Items listed in a dataset
──────────────────────────────
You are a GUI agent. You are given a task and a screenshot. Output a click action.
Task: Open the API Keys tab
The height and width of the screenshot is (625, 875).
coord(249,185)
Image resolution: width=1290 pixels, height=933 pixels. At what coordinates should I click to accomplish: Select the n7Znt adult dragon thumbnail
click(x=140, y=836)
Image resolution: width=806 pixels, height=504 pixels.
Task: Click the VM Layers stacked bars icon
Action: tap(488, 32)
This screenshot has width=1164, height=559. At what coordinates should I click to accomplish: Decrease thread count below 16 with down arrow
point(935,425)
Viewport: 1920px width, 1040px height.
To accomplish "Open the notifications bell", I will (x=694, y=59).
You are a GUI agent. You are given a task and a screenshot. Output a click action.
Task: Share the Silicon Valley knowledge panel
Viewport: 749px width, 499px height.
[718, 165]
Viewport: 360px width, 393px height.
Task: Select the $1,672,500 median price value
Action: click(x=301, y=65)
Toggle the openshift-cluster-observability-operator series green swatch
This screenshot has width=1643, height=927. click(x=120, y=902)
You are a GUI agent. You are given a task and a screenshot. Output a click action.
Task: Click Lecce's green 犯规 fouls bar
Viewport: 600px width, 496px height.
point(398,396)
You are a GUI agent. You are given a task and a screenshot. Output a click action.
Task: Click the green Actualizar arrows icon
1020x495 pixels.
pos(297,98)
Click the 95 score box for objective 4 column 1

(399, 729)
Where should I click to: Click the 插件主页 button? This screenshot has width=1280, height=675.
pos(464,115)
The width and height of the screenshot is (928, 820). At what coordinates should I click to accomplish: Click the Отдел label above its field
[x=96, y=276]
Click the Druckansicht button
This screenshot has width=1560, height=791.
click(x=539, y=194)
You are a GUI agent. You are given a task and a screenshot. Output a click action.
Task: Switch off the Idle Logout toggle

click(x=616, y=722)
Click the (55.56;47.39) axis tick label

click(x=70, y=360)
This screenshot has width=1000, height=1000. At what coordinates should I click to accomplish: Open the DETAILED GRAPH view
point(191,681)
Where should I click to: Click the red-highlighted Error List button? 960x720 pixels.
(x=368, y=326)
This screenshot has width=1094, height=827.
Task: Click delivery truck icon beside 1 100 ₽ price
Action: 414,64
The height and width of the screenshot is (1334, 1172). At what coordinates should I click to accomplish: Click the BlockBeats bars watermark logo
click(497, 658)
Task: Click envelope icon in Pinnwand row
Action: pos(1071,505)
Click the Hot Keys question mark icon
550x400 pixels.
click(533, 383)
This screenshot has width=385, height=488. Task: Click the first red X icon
──────────────────────────────
PROBLEM DESCRIPTION | Could you write out, exactly as they stand, only the lines above that begin at the line with "Image resolution: width=1290" and stop after the line with "Click the Druckansicht button"?

WRITTEN ANSWER |
Image resolution: width=1290 pixels, height=933 pixels. At what coordinates should I click to accomplish: Select the n7Znt adult dragon thumbnail
click(x=140, y=836)
Image resolution: width=806 pixels, height=504 pixels.
Task: Click the VM Layers stacked bars icon
Action: tap(488, 32)
This screenshot has width=1164, height=559. At what coordinates should I click to accomplish: Decrease thread count below 16 with down arrow
point(935,425)
Viewport: 1920px width, 1040px height.
To accomplish "Open the notifications bell", I will (x=694, y=59).
You are a GUI agent. You are given a task and a screenshot. Output a click action.
Task: Share the Silicon Valley knowledge panel
Viewport: 749px width, 499px height.
[718, 165]
Viewport: 360px width, 393px height.
Task: Select the $1,672,500 median price value
Action: click(x=301, y=65)
Toggle the openshift-cluster-observability-operator series green swatch
This screenshot has width=1643, height=927. click(x=120, y=902)
You are a GUI agent. You are given a task and a screenshot. Output a click action.
Task: Click Lecce's green 犯规 fouls bar
Viewport: 600px width, 496px height.
point(398,396)
You are a GUI agent. You are given a task and a screenshot. Output a click action.
Task: Click the green Actualizar arrows icon
1020x495 pixels.
pos(297,98)
Click the 95 score box for objective 4 column 1

(399, 729)
Where should I click to: Click the 插件主页 button? This screenshot has width=1280, height=675.
pos(464,115)
The width and height of the screenshot is (928, 820). At what coordinates should I click to accomplish: Click the Отдел label above its field
[x=96, y=276]
Click the Druckansicht button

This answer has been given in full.